*SOURCE EXTRACT*.
..........

Traffic's Mr Fantasy
Little Stevie Winwood wailed onto vinyl long before internet publishing was a gleam in Al Gore's eye. Rolling Stone magazine thoughtfully ranked him as #33 on the best 100 singers of all time, at least according to Wikipedia, and they are rarely incorrect about such things.
Nothing draws reader quite like young Stevie wailing about social injustice or holes in his socks. Troll eBay endlessly for amazing deals on Traffic recordings: you won't be sorry and it's better than trying to interpret ObamaCare.
Calculus (With Analytic Geometry)
Anybody's prose. No matter how poorly constructed or written awkwardly it could be, cannot be near as bad as having to read a calculus book. Putting your articles in juxtaposition next to calculus equations including analytic geometry will only increase your readership. We agree.
Citing references from calculus books, or any math books, makes your writing look like Hemingway without the morning vodka mouthwash ritual. All you need do is point your dear readers in the direction of what you think they should be reading: common sense does the rest.

..........

*SOURCE DATA*.
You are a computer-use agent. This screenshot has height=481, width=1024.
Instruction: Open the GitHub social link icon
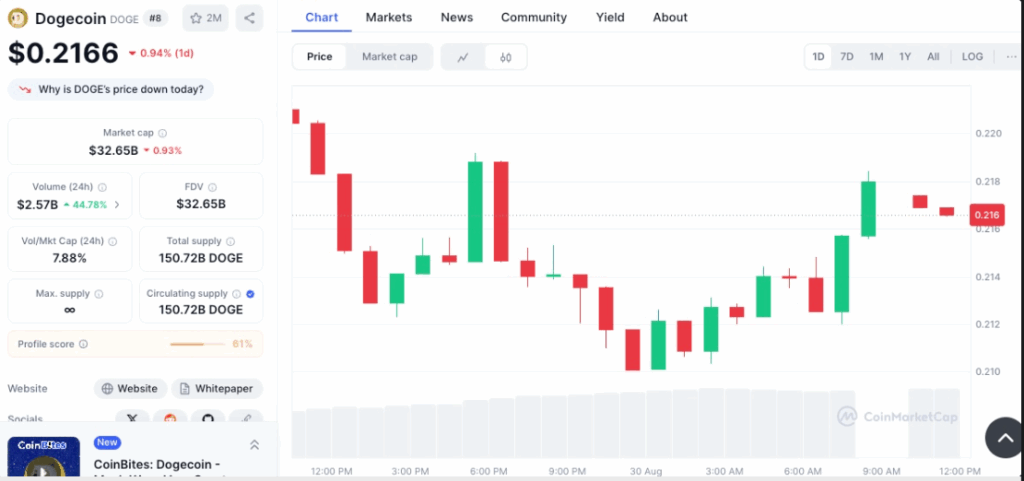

..........

*GOAL 1*. Duplicate the passage of the Traffic and calculus piece that begins at the words "Nothing draws reader" and stops after "to interpret ObamaCare.".
*GOAL 2*. According to the Traffic and calculus piece, why would placing your articles next to calculus equations increase your readership? Answer in one to three sentences.
*GOAL 3*. Write the next part of the Traffic and calculus piece, picking up after its last sentence.
The lines have no role here.

*WRITTEN ANSWER 1*.
Nothing draws reader quite like young Stevie wailing about social injustice or holes in his socks. Troll eBay endlessly for amazing deals on Traffic recordings: you won't be sorry and it's better than trying to interpret ObamaCare.

*WRITTEN ANSWER 2*. No prose, however poorly constructed or awkwardly written, can be nearly as bad as having to read a calculus book. Set beside calculus equations, your articles look better by comparison.

*WRITTEN ANSWER 3*.
Drive: The Surprising Truth About What Motivates Us
Oddly enough, those who you would have visit your site have been studied. Learn how to motivate them into clicking on your links by absorbing this moderately epic tome. Hint: it's not about money or fame or anything shallow like that. Secrets of the art of getting people to do what you want them to do may be surprising, but they shouldn't be: it works on you.
Yes, someone wrote a book explaining secrets for manipulating sentient humans. We are as shocked as you. Like, there's no other book like this: order it immediately else your family will hate you and your dog will run away with the moles eating your backyard.
Traffic waits for you. Let it in.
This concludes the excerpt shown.